DATA IN THIS EXERCISE →
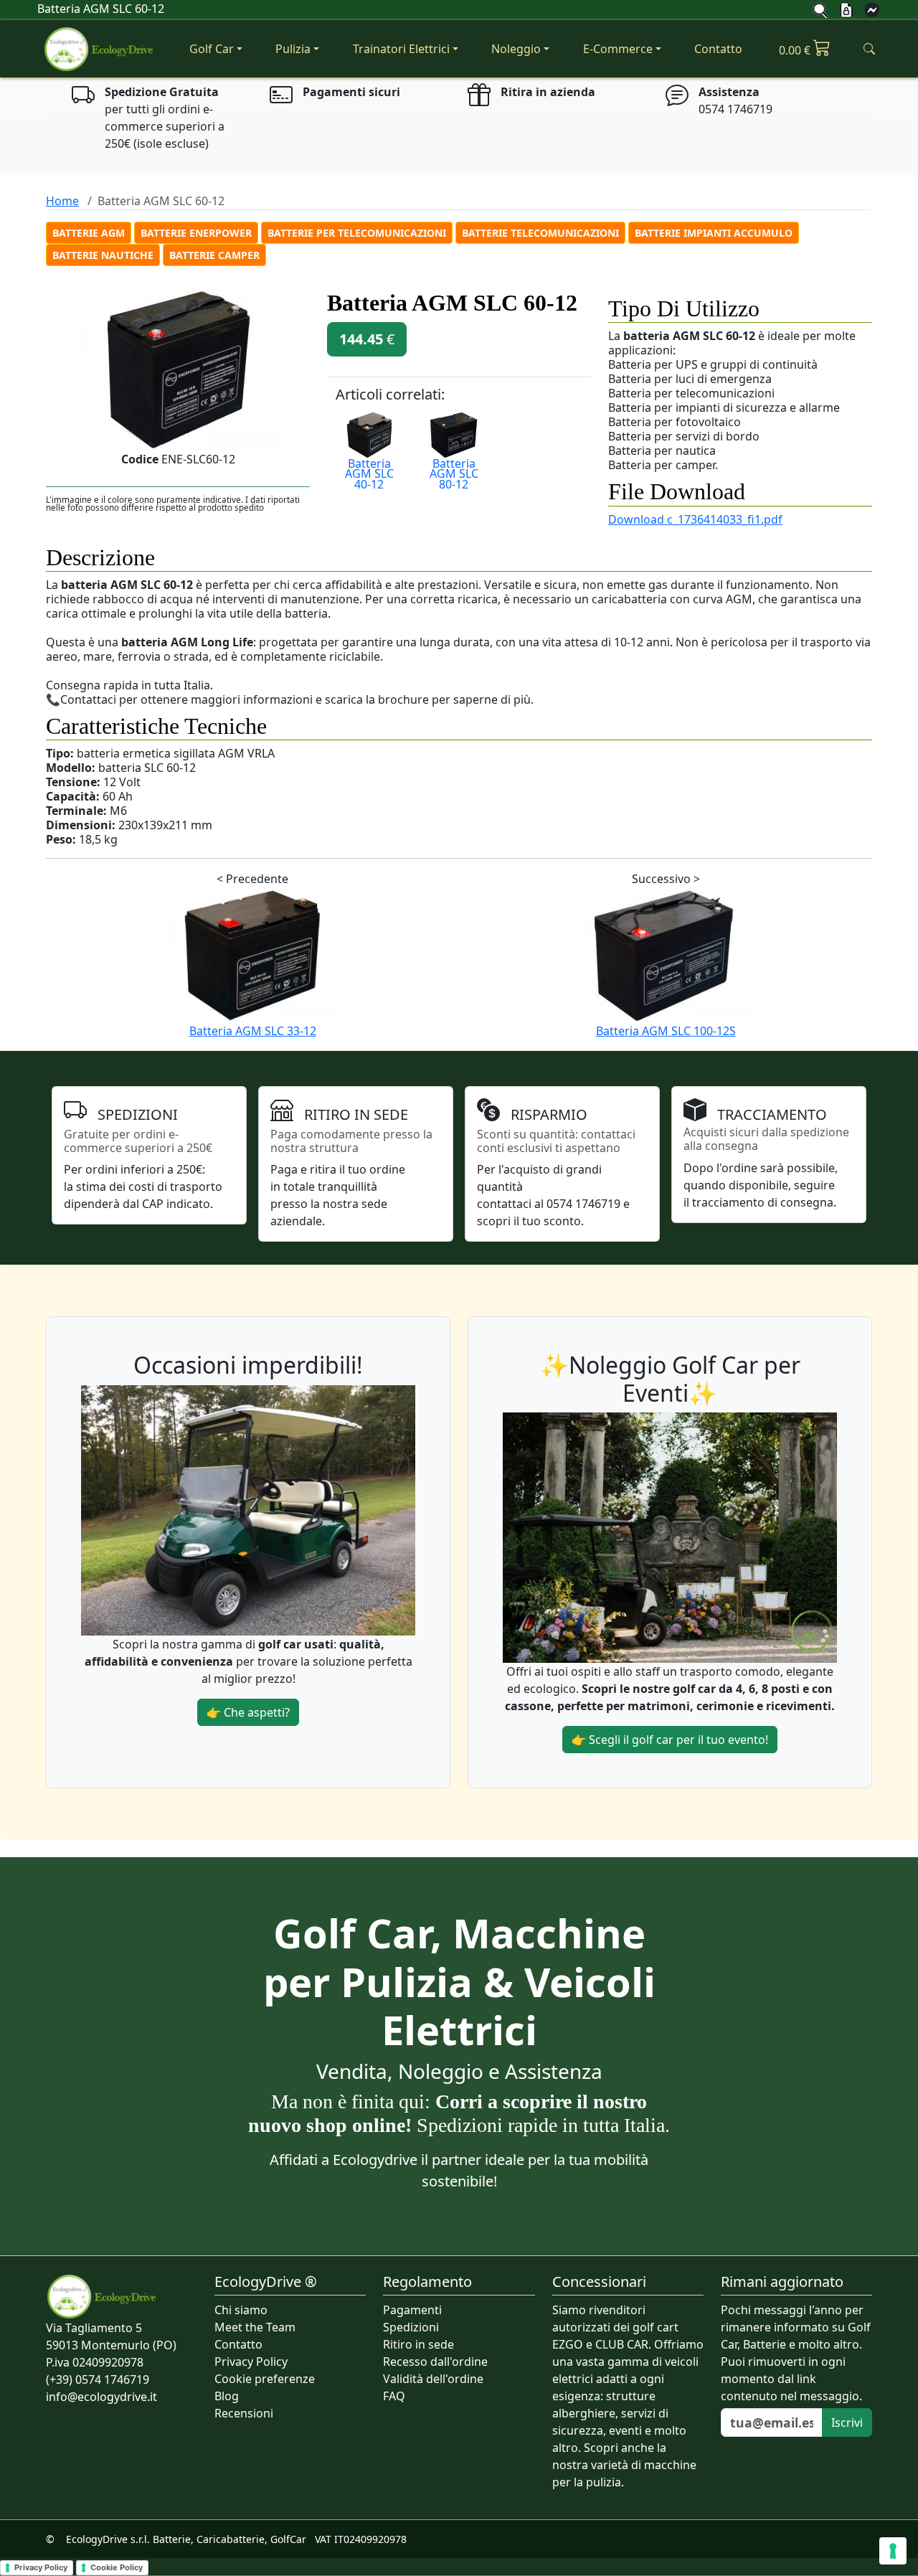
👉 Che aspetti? (248, 1712)
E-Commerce (618, 49)
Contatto (718, 49)
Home (62, 201)
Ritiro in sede (418, 2344)
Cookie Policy (116, 2567)
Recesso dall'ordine (435, 2361)
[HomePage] (99, 48)
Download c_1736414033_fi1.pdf (695, 519)
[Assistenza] (872, 8)
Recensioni (243, 2413)
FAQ (394, 2396)
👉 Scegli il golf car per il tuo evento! (670, 1739)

YOUR TASK →
Leave the pictures out and print the whole listing precisely.

EXPECTED ANSWER →
👉 Che aspetti? (248, 1712)
E-Commerce (618, 49)
Contatto (718, 49)
Home (62, 201)
Ritiro in sede (418, 2344)
Cookie Policy (116, 2567)
Recesso dall'ordine (435, 2361)
[HomePage] (99, 48)
Download c_1736414033_fi1.pdf (695, 519)
[Assistenza] (872, 8)
Recensioni (243, 2413)
FAQ (394, 2396)
👉 Scegli il golf car per il tuo evento! (670, 1739)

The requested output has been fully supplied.